Lancez des gourmets sur le sujet, vous ne serez pas déçus : « il n’y a plus de truffes françaises, elles ne viennent que de Chine et n’ont aucun goût », diront certains. Et ils n’ont pas tout à fait tort : la truffe « du Périgord » (noire rayée de blanc – la plus fameuse et la plus chère –) est une espèce qui peut venir de n’importe où en France et ailleurs. Importer des truffes du Périgord d’Italie, d’Espagne et de Chine est donc possible. Concernant les françaises, les vraies, celles du Var ou du Vaucluse, elles sont vendues en gros au marché de Richerenches, où les pros les examinent consciencieusement avant des les acheter en espèces. Le prix dépend de sa qualité (extra, premier choix, deuxième choix), de sa taille, de sa maturité et surtout de son parfum. On en trouve aussi au détail, mais deux fois plus chères.

On trouve la truffes sous bien des formes : fraîche (le nec le plus ultra, qui peut être livré sous vide), surgelée, en conserve entière, en conserve, en « brisures » (elles-mêmes plus petites que les « pelures », elles-mêmes plus petites que les « morceaux ») ou en jus. Et puisque celles de Chine manquent de parfum, on observe soigneusement l’étiquette : sa provenance doit y être indiquée. Attention, sur les marchés ou dans certains circuits, la provenance est floue. Mieux vaut être sûr de ce qu’on achète.

Dans bien des recettes, les brisures de truffes parfumeront à merveille les autres aliments. Mais pour vous assurer qu’elles ne manquent pas de parfum, évitez celles doublement stérilisées : la mention « première ébullition » doit figurer sur l’emballage.

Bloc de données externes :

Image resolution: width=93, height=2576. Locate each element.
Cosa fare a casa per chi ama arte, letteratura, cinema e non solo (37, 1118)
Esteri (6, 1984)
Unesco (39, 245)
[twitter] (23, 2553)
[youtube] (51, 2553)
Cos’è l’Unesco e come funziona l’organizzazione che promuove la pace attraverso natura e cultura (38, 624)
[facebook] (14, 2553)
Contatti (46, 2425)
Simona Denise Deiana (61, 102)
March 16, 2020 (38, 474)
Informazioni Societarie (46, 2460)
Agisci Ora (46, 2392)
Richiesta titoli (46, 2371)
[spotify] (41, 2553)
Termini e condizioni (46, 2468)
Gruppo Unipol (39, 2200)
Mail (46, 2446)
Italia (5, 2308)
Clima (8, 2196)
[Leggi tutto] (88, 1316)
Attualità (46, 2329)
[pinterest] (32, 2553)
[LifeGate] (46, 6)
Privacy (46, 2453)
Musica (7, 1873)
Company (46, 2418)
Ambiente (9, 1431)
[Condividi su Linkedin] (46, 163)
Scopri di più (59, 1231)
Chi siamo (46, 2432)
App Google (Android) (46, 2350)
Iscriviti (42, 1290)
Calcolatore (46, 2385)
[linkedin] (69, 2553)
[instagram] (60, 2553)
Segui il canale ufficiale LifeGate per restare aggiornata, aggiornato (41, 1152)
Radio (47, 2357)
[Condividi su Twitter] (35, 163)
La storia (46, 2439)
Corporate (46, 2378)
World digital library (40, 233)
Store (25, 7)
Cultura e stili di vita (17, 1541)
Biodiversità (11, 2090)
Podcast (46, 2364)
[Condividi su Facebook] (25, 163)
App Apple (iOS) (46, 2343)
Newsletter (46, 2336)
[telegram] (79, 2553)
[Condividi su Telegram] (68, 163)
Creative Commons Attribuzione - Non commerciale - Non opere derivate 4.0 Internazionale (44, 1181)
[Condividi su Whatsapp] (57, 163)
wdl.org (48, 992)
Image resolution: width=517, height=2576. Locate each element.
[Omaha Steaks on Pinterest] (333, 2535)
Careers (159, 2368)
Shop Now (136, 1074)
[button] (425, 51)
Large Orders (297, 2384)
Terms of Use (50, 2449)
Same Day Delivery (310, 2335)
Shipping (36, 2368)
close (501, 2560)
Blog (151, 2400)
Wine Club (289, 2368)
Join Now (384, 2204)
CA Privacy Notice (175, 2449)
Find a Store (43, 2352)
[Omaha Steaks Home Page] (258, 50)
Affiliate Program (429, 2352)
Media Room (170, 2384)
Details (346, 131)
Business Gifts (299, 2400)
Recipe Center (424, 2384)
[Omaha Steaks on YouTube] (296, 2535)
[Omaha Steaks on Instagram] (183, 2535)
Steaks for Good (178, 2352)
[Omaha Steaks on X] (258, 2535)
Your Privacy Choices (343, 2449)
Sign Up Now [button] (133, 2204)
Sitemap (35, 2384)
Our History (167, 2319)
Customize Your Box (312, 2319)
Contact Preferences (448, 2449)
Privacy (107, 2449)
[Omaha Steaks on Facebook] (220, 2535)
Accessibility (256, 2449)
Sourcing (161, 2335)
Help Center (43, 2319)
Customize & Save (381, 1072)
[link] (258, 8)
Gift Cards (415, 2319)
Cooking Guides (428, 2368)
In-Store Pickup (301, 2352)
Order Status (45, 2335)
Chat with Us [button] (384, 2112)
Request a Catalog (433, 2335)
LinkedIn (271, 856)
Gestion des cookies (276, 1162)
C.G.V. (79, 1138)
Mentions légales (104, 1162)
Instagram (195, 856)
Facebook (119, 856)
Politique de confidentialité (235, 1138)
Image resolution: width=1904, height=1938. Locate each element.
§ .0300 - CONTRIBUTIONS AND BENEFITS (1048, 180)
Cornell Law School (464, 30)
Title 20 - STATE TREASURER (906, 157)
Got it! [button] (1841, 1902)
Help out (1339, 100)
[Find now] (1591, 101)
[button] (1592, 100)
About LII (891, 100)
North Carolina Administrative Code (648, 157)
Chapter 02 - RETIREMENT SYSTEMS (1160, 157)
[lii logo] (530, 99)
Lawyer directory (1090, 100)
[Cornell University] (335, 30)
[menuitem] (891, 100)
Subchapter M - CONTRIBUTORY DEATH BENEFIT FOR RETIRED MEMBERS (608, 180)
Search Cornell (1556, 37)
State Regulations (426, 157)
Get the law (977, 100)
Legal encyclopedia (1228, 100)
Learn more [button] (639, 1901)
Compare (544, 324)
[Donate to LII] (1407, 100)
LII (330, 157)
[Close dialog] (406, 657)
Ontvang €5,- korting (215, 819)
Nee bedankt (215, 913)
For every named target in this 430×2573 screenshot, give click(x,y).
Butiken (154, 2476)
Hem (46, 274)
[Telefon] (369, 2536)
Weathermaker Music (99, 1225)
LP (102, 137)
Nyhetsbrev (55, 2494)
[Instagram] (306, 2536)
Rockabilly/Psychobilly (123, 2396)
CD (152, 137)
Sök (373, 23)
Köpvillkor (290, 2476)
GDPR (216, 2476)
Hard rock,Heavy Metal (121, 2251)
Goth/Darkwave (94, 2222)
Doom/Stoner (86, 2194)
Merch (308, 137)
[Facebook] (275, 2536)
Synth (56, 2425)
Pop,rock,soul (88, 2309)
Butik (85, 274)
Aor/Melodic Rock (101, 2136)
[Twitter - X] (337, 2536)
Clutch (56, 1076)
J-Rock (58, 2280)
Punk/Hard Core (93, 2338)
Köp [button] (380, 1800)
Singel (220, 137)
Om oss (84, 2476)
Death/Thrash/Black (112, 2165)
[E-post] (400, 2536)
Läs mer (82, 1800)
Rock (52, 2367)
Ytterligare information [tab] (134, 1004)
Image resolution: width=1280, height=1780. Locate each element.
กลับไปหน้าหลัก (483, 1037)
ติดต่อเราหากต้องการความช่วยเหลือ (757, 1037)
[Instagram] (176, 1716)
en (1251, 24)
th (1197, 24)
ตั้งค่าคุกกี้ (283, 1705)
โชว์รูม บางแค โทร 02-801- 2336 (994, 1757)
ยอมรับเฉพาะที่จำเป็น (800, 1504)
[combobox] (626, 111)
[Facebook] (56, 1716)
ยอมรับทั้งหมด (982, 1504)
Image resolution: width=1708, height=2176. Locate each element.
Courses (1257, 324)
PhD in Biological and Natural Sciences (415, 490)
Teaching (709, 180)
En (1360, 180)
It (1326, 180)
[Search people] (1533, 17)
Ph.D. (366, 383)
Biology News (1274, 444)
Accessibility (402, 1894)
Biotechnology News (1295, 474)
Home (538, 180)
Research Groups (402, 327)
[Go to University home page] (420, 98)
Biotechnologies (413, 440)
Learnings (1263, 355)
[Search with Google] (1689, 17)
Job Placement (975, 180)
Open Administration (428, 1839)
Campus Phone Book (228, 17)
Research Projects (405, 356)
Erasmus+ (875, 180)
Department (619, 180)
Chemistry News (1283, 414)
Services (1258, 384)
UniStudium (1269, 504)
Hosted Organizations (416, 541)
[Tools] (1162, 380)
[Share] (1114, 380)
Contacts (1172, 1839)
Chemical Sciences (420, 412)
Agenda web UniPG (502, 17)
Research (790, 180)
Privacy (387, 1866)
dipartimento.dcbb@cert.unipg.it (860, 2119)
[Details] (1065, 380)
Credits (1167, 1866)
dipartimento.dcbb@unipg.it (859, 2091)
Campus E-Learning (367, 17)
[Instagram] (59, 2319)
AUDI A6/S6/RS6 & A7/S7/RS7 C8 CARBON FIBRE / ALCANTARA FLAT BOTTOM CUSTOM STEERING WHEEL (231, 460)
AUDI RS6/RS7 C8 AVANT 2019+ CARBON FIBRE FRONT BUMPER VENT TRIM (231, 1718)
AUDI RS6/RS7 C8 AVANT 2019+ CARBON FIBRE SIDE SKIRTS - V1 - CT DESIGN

Crédits : David RivolierTruffes noires

Une fois votre truffe noire achetée (à grands frais), bonne nouvelle : il en faut peu pour en profiter. Deux exemples de consommation délicieuse et simple ? Les œufs et le beurre. Une brouillade d’œufs accompagnera délicieusement la truffe, finement râpée au dessus (à la dernière minute, son parfum étant volatil), tandis qu’un beurre de truffe accompagnera toutes sortes de mets. Idem pour ce plat emblématique du train-train quotidien qu’est l’assiette de coquillettes au jambon, qui se retrouve magnifié par le parfum de la truffe. Mais si, fêtes de fin d’années obligent, vous voulez sortir le grand jeu, n’hésitez pas à « contiser » votre volaille de Noël avec des rondelles de truffe glissées sous sa peau. Par exemple, cette recette de poularde à la truffe ne manquera pas de faire effet sur votre table.

Autres recettes tout à fait recommandables pour les fêtes : les ris-de-veau rôtis à la truffe noire, le homard à la truffe d’Alain Ducasse, ou ses ravioles de foie gras aux truffes en bouillon. Car foie gras et truffe font très bon ménage. A essayer : râper finement un peu du fameux « diamant de la cuisine » sur un toast de foie gras. Simple mais luxueux, et surtout délicieux.